A novel, rapid, inhibitory effect of insulin on alpha1beta2gamma2s gamma-aminobutyric acid type A receptors.

In the CNS, GABA and insulin seem to contribute to similar processes, including neuronal survival; learning and reward; and energy balance and food intake. It is likely then that insulin and GABA may interact, perhaps at the GABA(A) receptor. One such interaction has already been described [Q. Wan, Z.G. Xiong, H.Y. Man, C.A. Ackerley, J. Braunton, W.Y. Lu, L.E. Becker, J.F. MacDonald, Y.T. Wang, Recruitment of functional GABA(A) receptors to postsynaptic domains by insulin, Nature 388 (1997) 686-690]; in it a micromolar concentration of insulin causes the insertion of GABA(A) receptors into the cell membrane, increasing GABA current. I have discovered another effect of insulin on GABA(A) currents.
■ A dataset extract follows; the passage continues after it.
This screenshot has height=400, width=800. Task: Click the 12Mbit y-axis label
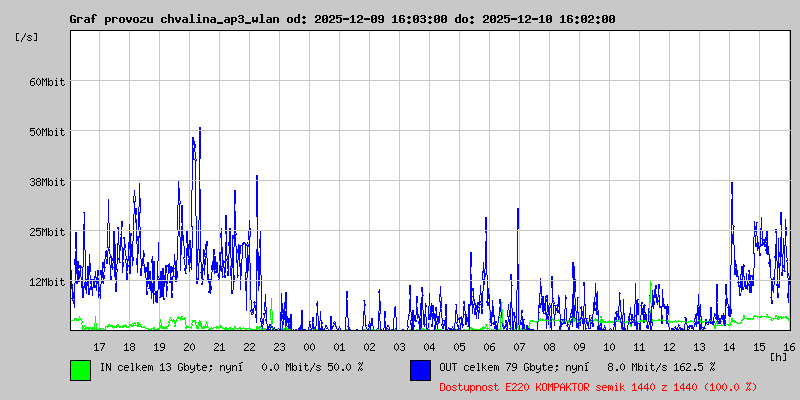click(47, 282)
Using a receptor isoform, alpha(1)beta(2)gamma(2s) that is the likely main neuronal GABA(A) isoform expressed recombinantly in Xenopus oocytes, insulin inhibits GABA-induced current when applied simultaneously with low concentrations of GABA. Insulin will significantly inhibit currents induced by EC(30-50) concentrations of GABA by about 38%. Insulin is potent in this effect; IC(50) of insulin was found to be about 4.3 x 10(-10) M. The insulin effect on the GABA dose responses looked like that of an antagonist similar to bicuculline or beta-carbolines. However, an effect of phosphorylation on the GABA(A) receptor from the insulin receptor signal transduction pathway cannot yet be dismissed.